On January 16, I mentioned in this spot that January, the nadir of winter, was half gone. I was wrong. There is no low lower than February of 2010 in the Washington, DC area. We have been blasted, buffeted, blind-sided and battered by a series of storms that have made all past 'snow events' look like a chilly day in Miami. There is much to be grateful for...JC is at home, rather than somewhere on the road, as he has been in the past; we have plenty of supplies (I even had a 50-lb bag of ice-melt, which is, I might say, woefully inadequate); we are within trekking distance of a grocery store, a pharmacy, a bank, and even restaurants.
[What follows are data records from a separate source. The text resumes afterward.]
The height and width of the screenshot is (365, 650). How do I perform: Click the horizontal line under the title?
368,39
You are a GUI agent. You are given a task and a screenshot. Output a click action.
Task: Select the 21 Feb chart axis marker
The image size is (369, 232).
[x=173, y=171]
We are hardly deprived.

But (and there is always a 'but') this winter has been wearying in the extreme. I've heard the jokes about what wimps we are here in DC (What is a foot of snow in Minneapolis? June) and watched TV weather people catalogue the many things that you should NEVER do in a snowstorm (like drive..) If this were a yearly process, I guess we'd be used to it and either deal with it or move south. But it's not.

This year has been historically the snowiest on record. We are not used to making our way each day across glaciers of refrozen pavement, or climbing mini-mountains of ice and snow simply to cross the street. I look out my window and see icicles that could impale a wildebeest if they fell, and all of a sudden, people have started talking about the imminent reality of roof collapse. I see gutters sagging or broken from local buildings, and yellow 'caution' tape strung across sidewalks. There are fallen wires, fallen tree limbs, ancient boxwoods bowed under towers of snow. The least errand becomes an exercise in logistics. Is a car required? Is there a place to park? Should I walk? Are the sidewalks cleared? How much can I safely carry and still keep an eye on my footing? How far, how cold, how slippery, how necessary? How long ago it seems when I could walk out the door, and with no further thought, jump into my car and run a morning's worth of errands on autopilot...

I am no longer amused. I am tired. I want my life back--the life before snow. Where I was ready to start an exercise program. Where I had control of my own little world. Where the sun shone, and the sky was blue, and the roads were clear. Spring is 36 days away. Have faith.